**** Records for this task
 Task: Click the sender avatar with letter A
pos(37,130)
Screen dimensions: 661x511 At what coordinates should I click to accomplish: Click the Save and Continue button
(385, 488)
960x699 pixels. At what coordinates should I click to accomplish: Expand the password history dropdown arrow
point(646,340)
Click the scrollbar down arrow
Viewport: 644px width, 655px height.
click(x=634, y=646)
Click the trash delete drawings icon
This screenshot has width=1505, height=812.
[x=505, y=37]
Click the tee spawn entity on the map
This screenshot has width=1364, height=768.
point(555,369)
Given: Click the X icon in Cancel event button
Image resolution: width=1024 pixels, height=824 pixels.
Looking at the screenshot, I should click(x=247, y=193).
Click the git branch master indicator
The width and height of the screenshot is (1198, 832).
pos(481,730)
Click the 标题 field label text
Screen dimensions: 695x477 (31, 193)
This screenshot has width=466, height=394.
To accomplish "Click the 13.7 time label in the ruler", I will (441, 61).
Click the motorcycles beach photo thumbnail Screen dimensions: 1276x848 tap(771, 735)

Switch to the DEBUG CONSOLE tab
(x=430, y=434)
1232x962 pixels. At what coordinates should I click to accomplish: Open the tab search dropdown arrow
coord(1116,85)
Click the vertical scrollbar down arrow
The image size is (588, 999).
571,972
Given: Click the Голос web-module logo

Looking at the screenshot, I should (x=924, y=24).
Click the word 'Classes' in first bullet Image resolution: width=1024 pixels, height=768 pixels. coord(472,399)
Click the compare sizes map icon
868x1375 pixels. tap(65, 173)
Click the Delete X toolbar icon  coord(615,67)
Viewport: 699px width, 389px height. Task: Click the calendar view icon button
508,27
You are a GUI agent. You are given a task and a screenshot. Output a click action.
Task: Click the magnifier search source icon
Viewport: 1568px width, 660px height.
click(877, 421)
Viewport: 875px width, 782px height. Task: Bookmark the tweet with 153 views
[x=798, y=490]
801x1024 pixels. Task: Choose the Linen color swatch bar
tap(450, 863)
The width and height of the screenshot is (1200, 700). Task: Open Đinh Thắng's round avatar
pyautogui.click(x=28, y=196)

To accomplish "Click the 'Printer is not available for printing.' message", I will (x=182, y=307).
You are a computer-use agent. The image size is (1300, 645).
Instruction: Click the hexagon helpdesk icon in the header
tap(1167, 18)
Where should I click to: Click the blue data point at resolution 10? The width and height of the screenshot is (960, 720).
********
Transcribe the records in full, word for word.

 Task: Click the sender avatar with letter A
pos(37,130)
Screen dimensions: 661x511 At what coordinates should I click to accomplish: Click the Save and Continue button
(385, 488)
960x699 pixels. At what coordinates should I click to accomplish: Expand the password history dropdown arrow
point(646,340)
Click the scrollbar down arrow
Viewport: 644px width, 655px height.
click(x=634, y=646)
Click the trash delete drawings icon
This screenshot has width=1505, height=812.
[x=505, y=37]
Click the tee spawn entity on the map
This screenshot has width=1364, height=768.
point(555,369)
Given: Click the X icon in Cancel event button
Image resolution: width=1024 pixels, height=824 pixels.
Looking at the screenshot, I should click(x=247, y=193).
Click the git branch master indicator
The width and height of the screenshot is (1198, 832).
pos(481,730)
Click the 标题 field label text
Screen dimensions: 695x477 (31, 193)
This screenshot has width=466, height=394.
To accomplish "Click the 13.7 time label in the ruler", I will (441, 61).
Click the motorcycles beach photo thumbnail Screen dimensions: 1276x848 tap(771, 735)

Switch to the DEBUG CONSOLE tab
(x=430, y=434)
1232x962 pixels. At what coordinates should I click to accomplish: Open the tab search dropdown arrow
coord(1116,85)
Click the vertical scrollbar down arrow
The image size is (588, 999).
571,972
Given: Click the Голос web-module logo

Looking at the screenshot, I should (x=924, y=24).
Click the word 'Classes' in first bullet Image resolution: width=1024 pixels, height=768 pixels. coord(472,399)
Click the compare sizes map icon
868x1375 pixels. tap(65, 173)
Click the Delete X toolbar icon  coord(615,67)
Viewport: 699px width, 389px height. Task: Click the calendar view icon button
508,27
You are a GUI agent. You are given a task and a screenshot. Output a click action.
Task: Click the magnifier search source icon
Viewport: 1568px width, 660px height.
click(877, 421)
Viewport: 875px width, 782px height. Task: Bookmark the tweet with 153 views
[x=798, y=490]
801x1024 pixels. Task: Choose the Linen color swatch bar
tap(450, 863)
The width and height of the screenshot is (1200, 700). Task: Open Đinh Thắng's round avatar
pyautogui.click(x=28, y=196)

To accomplish "Click the 'Printer is not available for printing.' message", I will (x=182, y=307).
You are a computer-use agent. The image size is (1300, 645).
Instruction: Click the hexagon helpdesk icon in the header
tap(1167, 18)
Where should I click to: Click the blue data point at resolution 10? The width and height of the screenshot is (960, 720).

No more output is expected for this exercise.